▶ WHAT TO WORK ON: Every line of the data that contains the string "Neamț" must be copied.

▶ RECORDS PROVIDED:
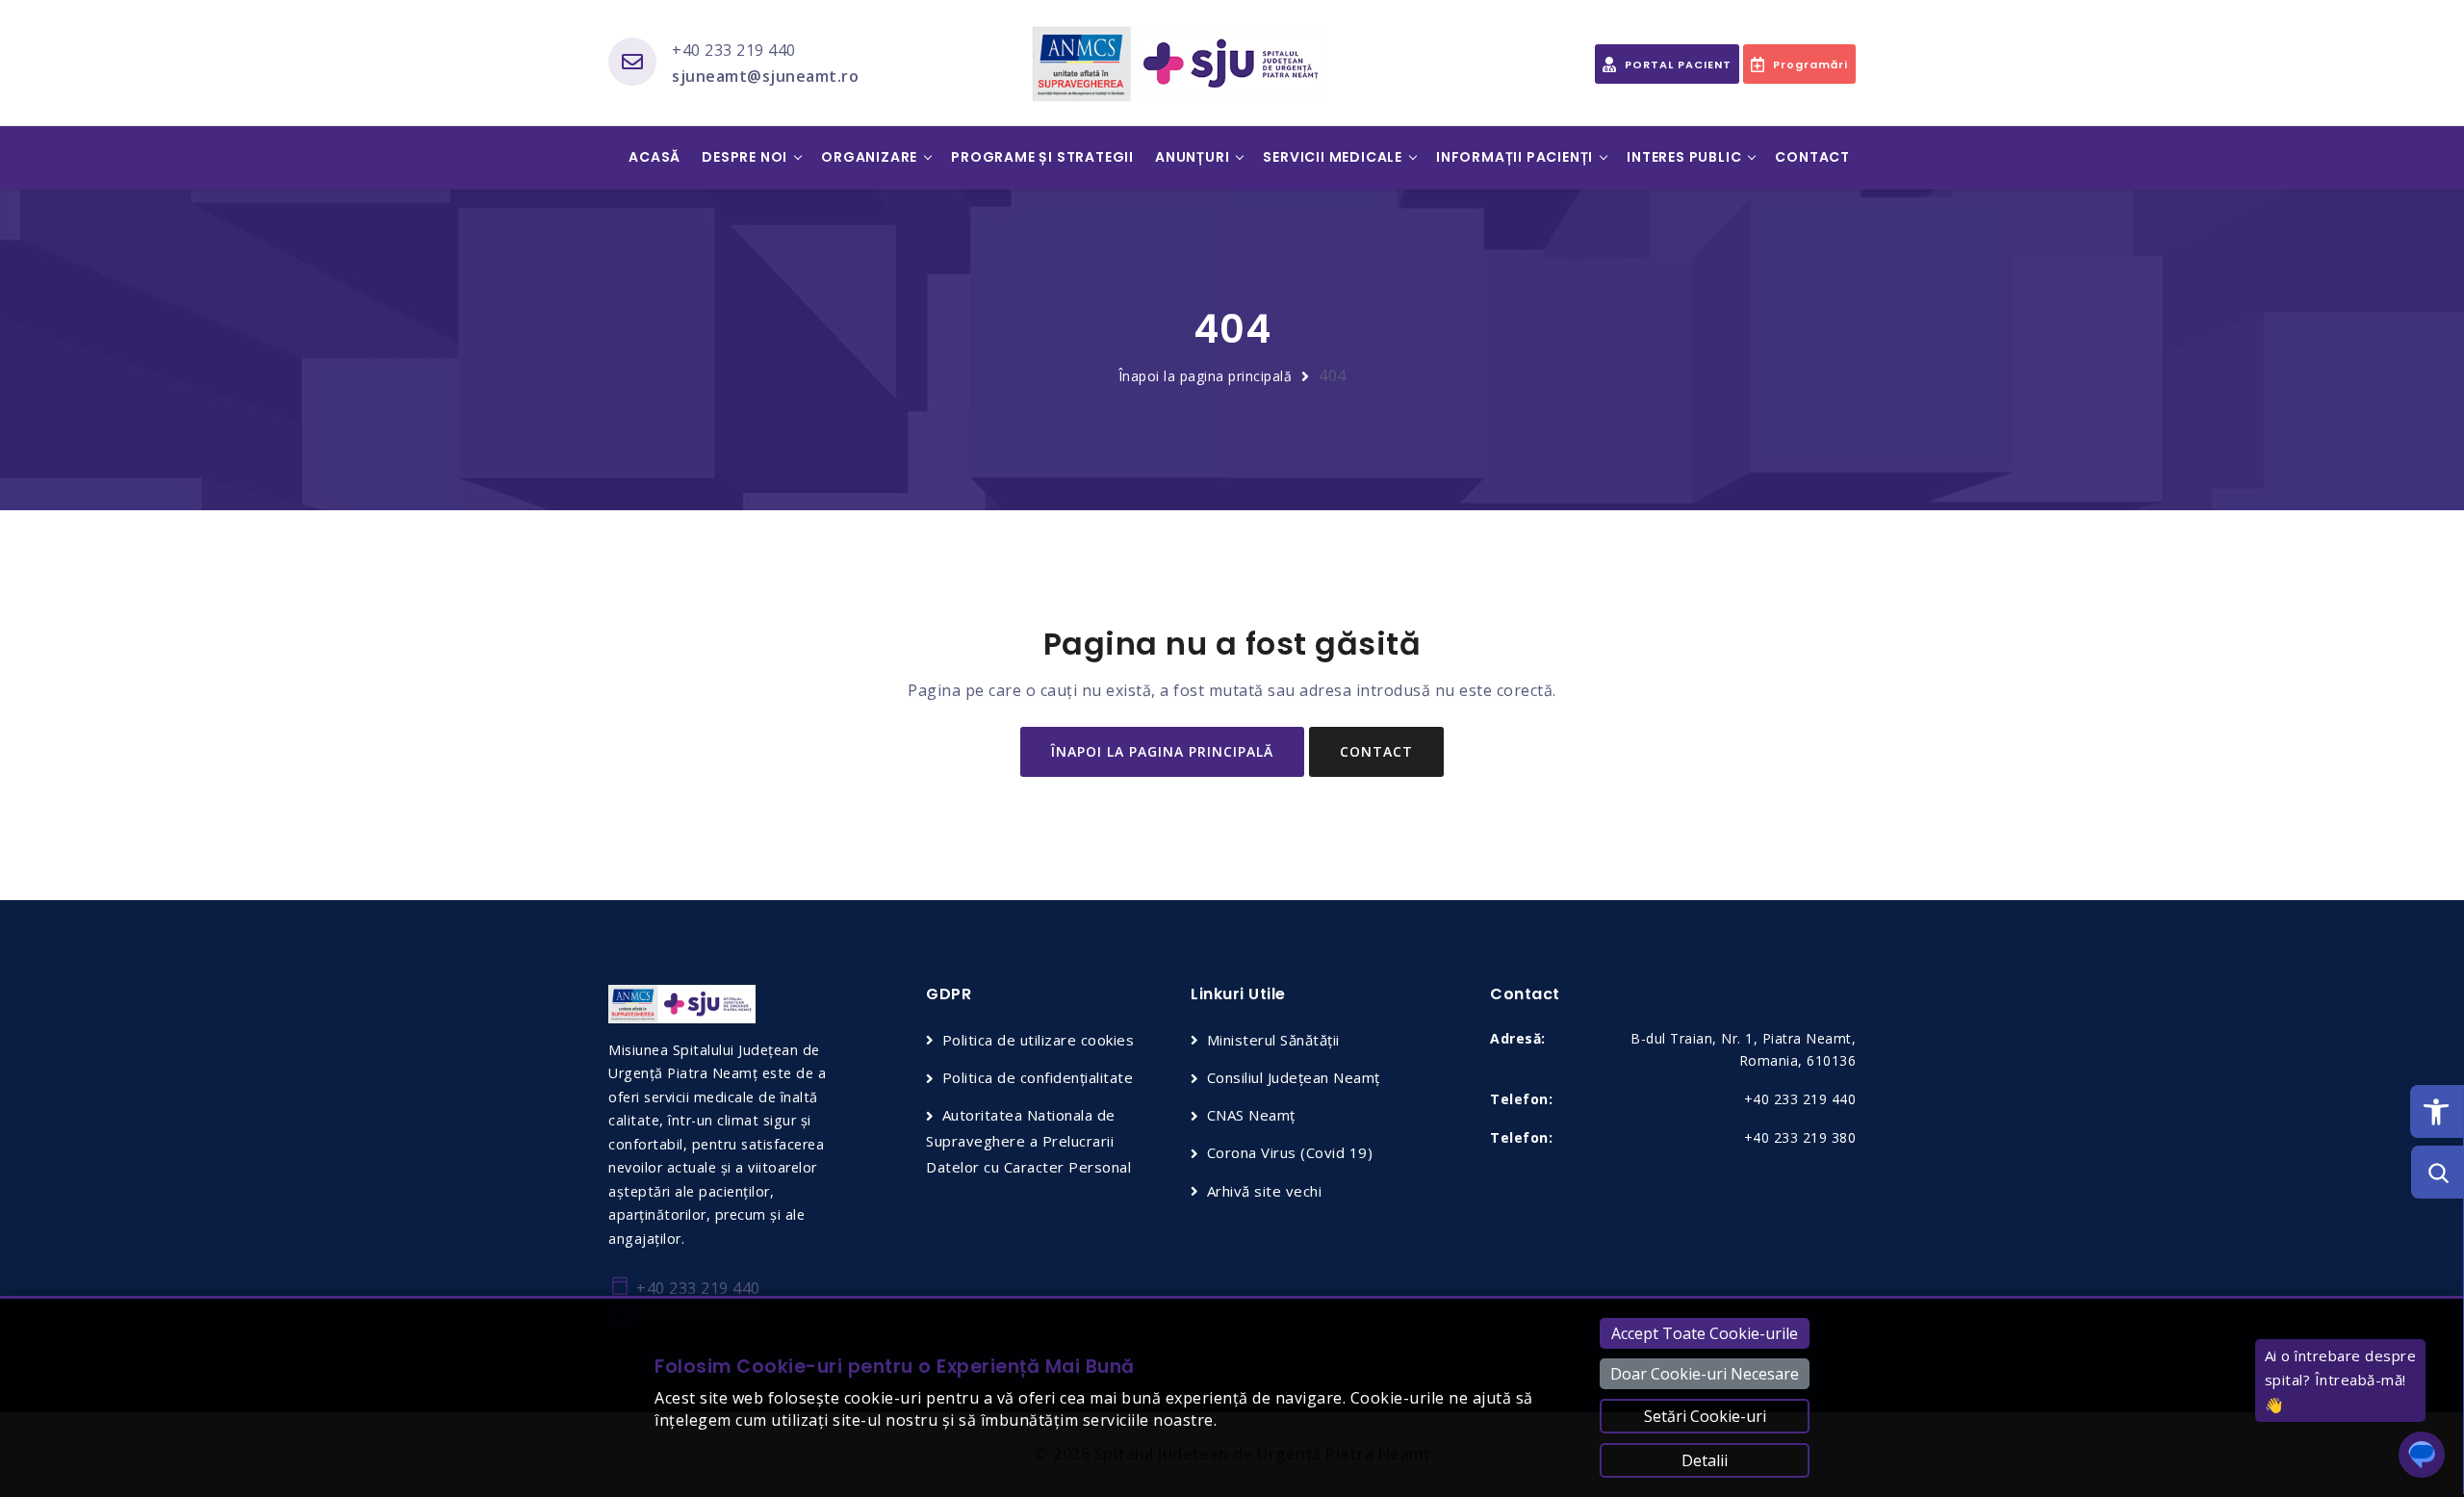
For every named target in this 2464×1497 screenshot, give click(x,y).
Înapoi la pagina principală (1205, 376)
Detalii (1704, 1460)
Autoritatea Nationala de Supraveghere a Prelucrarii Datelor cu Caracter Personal (1028, 1140)
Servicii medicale (1332, 157)
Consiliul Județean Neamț (1293, 1077)
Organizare (869, 157)
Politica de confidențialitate (1037, 1077)
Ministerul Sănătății (1273, 1039)
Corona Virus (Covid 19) (1290, 1152)
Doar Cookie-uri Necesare (1704, 1373)
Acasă (654, 157)
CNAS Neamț (1251, 1114)
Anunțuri (1192, 157)
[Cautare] (2437, 1172)
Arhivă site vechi (1264, 1190)
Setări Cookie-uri (1705, 1416)
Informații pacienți (1514, 157)
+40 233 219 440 (734, 50)
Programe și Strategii (1042, 157)
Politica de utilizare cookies (1038, 1039)
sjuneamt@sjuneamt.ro (765, 76)
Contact (1812, 157)
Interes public (1684, 157)
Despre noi (744, 157)
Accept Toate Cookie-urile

▶ FINISHED TASK:
Consiliul Județean Neamț (1293, 1077)
CNAS Neamț (1251, 1114)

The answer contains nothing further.